Más allá estaba, como tantos años, Luis Pérez, desdentado, abrazando su bandeja de barquillos, que él mismo hace. Los niños pedían rebaja al vendedor, de 70 años, y éste hizo lo que pudo: "A cinco céntimos los daba en 1921, y ahora valen 30 pesetas cada uno, pero mírelos, sí, pruebe uno. ¡Esto es género!". Los guardias le piden la licencia y esas cosas que piden los guardias, y Luis Pérez contesta que cuando era un niño tenía que caminar hasta el pueblo de El Pardo a vender lo mismo que intenta vender ahora, y aún se levanta a las cuatro de la madrugada para hacer sus barquillos. "¿A qué hora se levanta usted, joven? ¿Cobra usted las 8.000 pesetas que me dan de pensión?".

Ya tenían que regresar a la Casa del Niño. "Vamos, niños, todos al autobús". Estaban contentos.
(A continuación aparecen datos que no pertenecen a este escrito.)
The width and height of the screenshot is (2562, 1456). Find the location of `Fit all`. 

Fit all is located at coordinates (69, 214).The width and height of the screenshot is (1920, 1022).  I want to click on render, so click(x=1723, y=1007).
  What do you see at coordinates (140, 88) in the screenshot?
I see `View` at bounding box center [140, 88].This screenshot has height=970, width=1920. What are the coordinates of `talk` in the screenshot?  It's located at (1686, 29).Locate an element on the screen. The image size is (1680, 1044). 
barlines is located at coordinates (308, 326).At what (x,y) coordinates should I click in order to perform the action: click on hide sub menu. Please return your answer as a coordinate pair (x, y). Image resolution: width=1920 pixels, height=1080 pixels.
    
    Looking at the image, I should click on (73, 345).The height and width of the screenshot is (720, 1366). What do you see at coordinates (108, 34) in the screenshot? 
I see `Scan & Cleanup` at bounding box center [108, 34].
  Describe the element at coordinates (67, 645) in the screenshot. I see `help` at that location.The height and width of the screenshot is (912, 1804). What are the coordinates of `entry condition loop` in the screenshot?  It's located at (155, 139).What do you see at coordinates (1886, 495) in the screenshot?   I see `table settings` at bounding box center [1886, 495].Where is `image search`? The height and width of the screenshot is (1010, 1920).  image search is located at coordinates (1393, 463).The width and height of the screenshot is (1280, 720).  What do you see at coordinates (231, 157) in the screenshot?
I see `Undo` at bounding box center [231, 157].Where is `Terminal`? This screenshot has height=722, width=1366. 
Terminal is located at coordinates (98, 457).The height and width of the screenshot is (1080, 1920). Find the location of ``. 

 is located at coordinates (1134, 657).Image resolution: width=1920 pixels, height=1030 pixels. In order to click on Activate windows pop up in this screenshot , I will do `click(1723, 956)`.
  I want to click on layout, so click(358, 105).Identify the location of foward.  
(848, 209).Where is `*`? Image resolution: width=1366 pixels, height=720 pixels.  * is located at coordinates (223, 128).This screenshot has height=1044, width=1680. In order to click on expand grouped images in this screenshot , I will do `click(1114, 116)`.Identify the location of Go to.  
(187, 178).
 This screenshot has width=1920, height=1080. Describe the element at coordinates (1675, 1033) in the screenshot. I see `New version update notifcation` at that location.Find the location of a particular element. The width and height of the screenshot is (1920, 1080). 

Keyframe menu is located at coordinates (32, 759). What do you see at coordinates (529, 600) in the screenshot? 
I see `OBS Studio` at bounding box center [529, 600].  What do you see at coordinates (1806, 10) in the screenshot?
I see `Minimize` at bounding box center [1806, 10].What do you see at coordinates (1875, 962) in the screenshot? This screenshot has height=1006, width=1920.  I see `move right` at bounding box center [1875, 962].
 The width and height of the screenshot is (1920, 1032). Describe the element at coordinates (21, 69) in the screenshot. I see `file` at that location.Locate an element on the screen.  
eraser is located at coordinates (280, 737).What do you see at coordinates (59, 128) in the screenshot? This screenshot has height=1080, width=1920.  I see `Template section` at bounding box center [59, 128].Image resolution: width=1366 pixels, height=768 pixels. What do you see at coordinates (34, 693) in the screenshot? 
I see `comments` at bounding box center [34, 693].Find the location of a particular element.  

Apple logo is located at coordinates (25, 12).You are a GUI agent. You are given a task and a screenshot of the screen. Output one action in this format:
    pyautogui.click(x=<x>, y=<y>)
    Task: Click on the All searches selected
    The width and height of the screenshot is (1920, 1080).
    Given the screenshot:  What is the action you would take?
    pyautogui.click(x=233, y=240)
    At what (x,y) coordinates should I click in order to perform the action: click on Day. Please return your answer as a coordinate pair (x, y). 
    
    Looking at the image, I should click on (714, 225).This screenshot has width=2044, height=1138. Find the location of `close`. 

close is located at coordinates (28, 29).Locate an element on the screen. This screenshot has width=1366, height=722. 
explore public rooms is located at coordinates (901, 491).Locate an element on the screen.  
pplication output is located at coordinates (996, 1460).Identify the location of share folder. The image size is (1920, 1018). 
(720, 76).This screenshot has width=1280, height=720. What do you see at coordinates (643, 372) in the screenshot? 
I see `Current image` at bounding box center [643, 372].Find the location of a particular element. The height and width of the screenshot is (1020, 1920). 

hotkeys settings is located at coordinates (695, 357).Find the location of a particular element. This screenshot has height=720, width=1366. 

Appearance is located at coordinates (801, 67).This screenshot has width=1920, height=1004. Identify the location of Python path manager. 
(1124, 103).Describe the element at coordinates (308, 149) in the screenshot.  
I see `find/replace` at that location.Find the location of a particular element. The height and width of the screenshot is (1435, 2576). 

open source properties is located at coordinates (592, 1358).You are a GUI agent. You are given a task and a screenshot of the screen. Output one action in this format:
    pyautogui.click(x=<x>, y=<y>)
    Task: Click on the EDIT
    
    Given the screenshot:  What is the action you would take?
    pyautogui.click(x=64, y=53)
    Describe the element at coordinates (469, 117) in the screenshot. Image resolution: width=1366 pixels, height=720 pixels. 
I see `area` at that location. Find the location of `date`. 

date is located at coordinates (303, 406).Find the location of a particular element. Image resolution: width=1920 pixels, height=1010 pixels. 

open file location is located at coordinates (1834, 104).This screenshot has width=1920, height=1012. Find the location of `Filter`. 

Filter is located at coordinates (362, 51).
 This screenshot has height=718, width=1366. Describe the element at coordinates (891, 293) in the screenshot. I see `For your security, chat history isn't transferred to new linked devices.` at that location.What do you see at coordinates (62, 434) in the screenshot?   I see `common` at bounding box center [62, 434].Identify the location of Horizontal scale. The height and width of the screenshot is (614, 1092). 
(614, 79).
Era excitante la ciudad. Lo que se veía y lo otro, lo que se imaginaba. Había parejas tocándose por todo el cuerpo delante de la gente, y se besaban en la boca como si quisieran quitarse la lengua. También había pobres pidiendo limosna. Pobres siempre hay. Y muchas personas con coches fenomenales, niños con juguetes en el asiento de detrás. Las madres reían con ellos.

En Colmenar les llevaron al cine, primera sesión. Del cine les trajeron nuevamente a la Casa del Niño. La cena de Nochebuena es pronto, empezaba a las nueve en punto. Iban muy repeinados, relamiéndose de gusto, vestidos con lo mejor. Había bastantes adornos. "Ponemos mantel blanco, algunas niñas se disfrazan de hadas, sacamos entremeses variados, gambas, la morcilla con lombarda, turrón, sidra, también tenemos sidra", había dicho la rectora del centro.

Luego echaron petardos, porque el ruido seco rompe ese nudo de soledad que va creciendo, espantoso, absurdo, en la garganta. ¡Petardos, niños! ¡Alegría, niños, petardos, niños!

Se cantaron villancicos, ese tan bonito que empieza con lo de "entre un buey y una mula". Los mayores del pabellón San Fernando podían bailar con las chavalas de Villa Libre, igual que en una fiesta de verdad. Así hasta que se acabaran los sueños, la sidra y las ganas. Porque todo se acaba.